Stored data
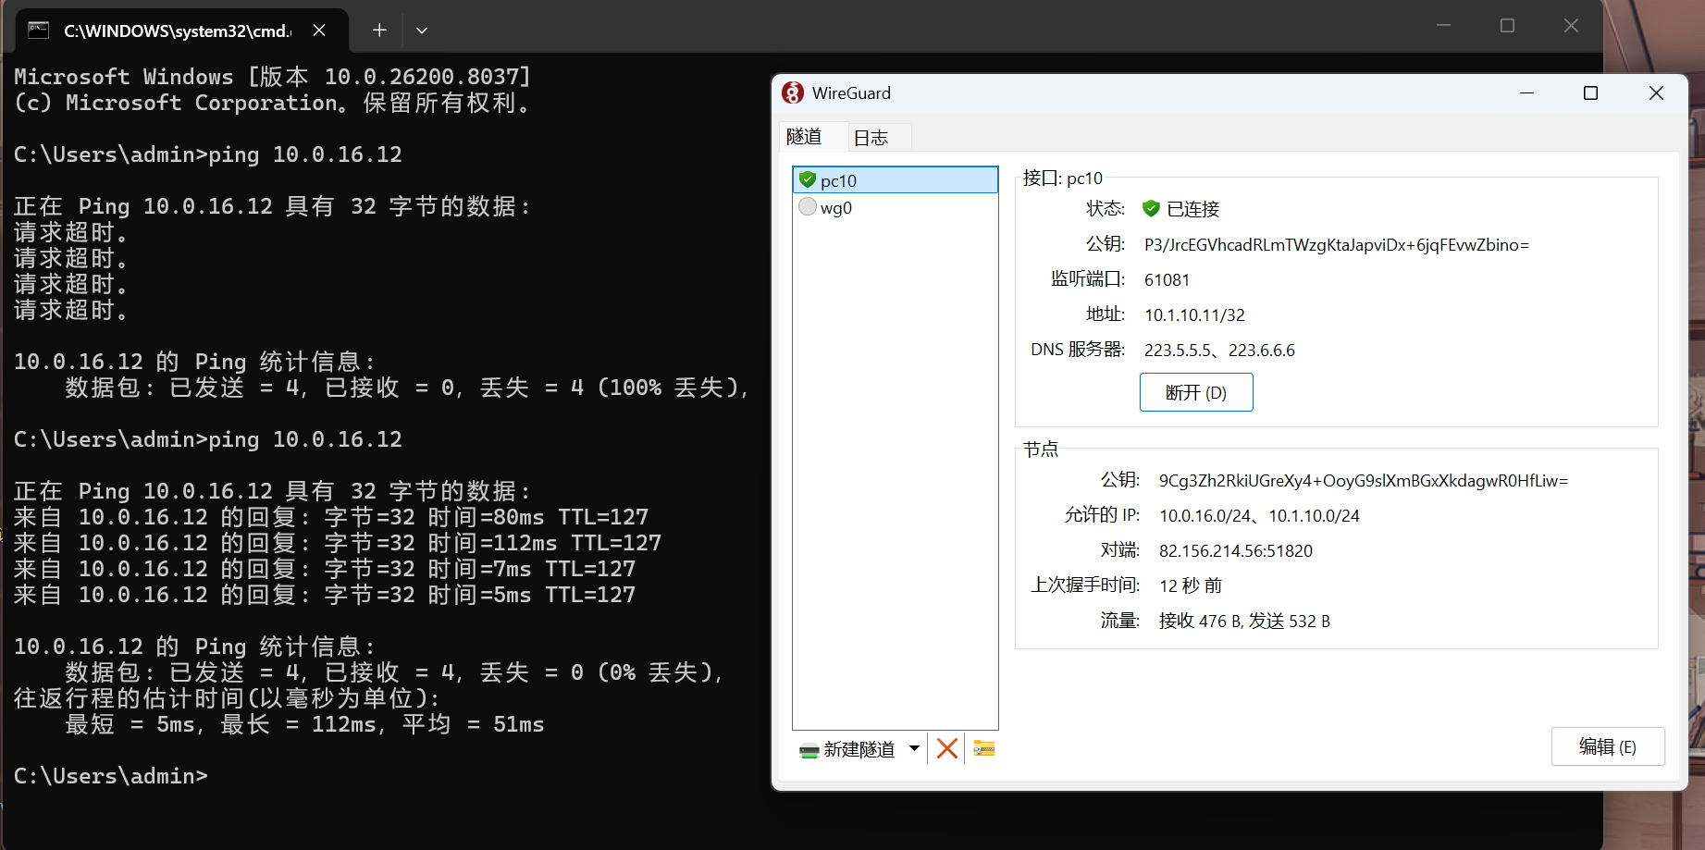
Task: Open a new terminal tab with the plus button
Action: point(379,31)
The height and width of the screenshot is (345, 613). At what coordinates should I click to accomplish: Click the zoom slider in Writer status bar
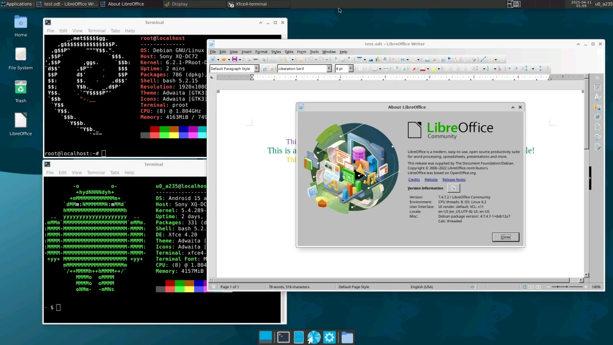pos(568,287)
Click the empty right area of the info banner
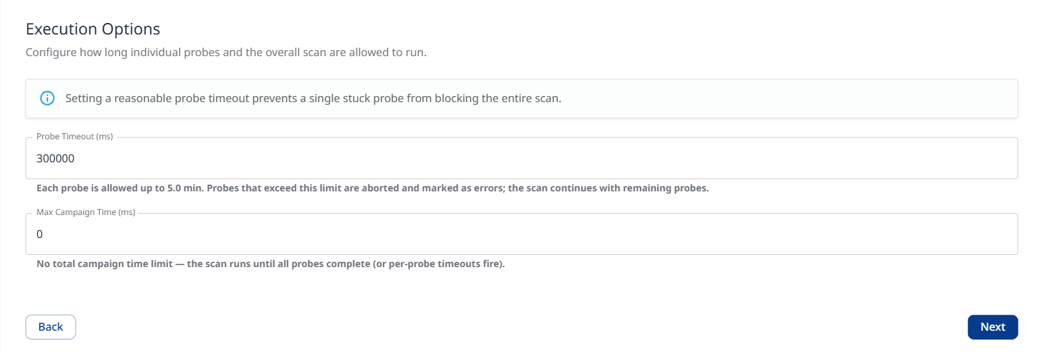This screenshot has width=1043, height=353. (810, 98)
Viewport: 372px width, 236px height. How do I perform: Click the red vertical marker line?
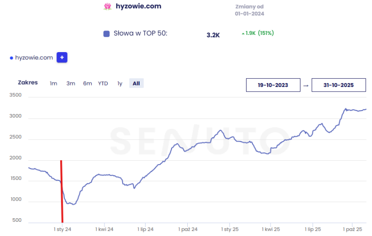tap(62, 192)
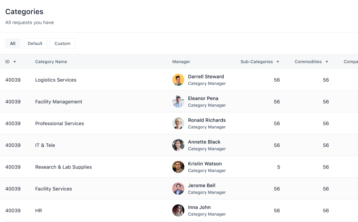Image resolution: width=358 pixels, height=222 pixels.
Task: Open Jerome Bell's avatar
Action: pos(178,189)
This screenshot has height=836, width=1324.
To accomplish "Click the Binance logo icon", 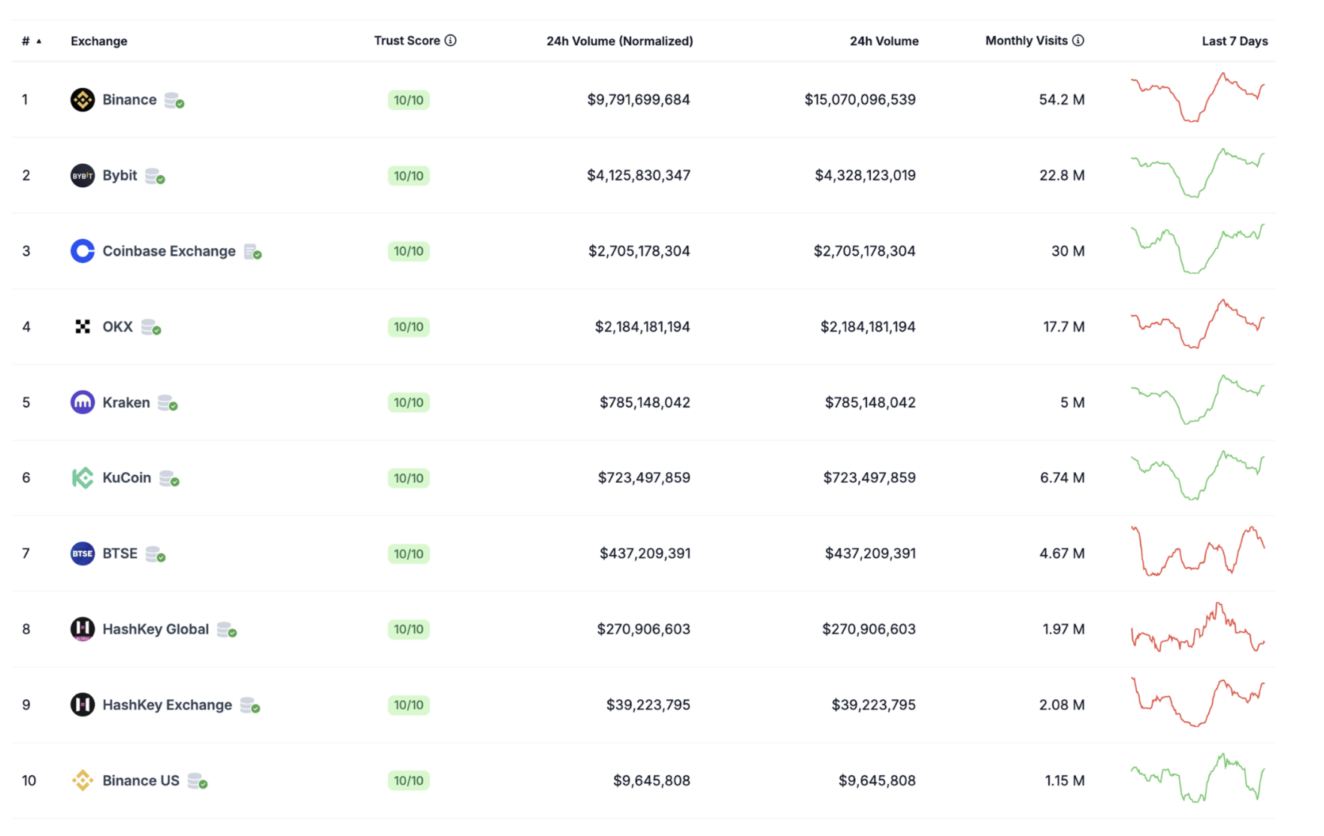I will point(82,100).
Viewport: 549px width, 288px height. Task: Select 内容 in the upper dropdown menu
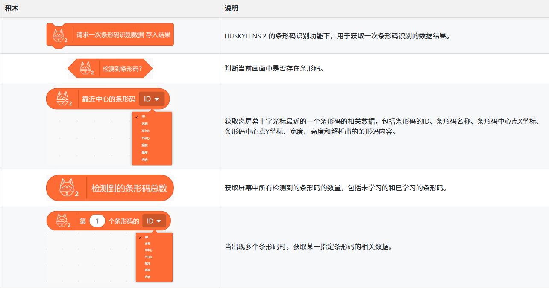[145, 160]
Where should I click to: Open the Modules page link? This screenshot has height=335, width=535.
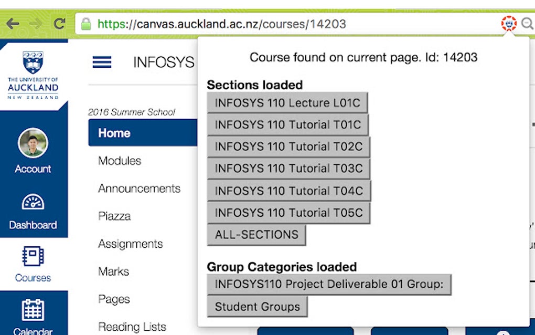[119, 161]
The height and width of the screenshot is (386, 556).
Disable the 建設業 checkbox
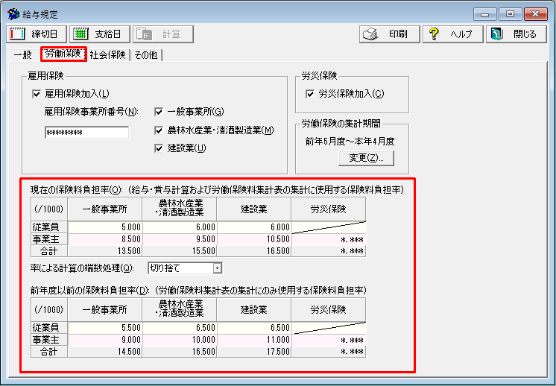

- [YOUR OBJECTIVE] From the line with "Where should I" to the last line above, restate each line word for word, but skip the pictures.

- [FINISHED EXERCISE]
Where should I click to: Open the Modules page link? This screenshot has height=335, width=535.
[119, 161]
The height and width of the screenshot is (386, 556).
Disable the 建設業 checkbox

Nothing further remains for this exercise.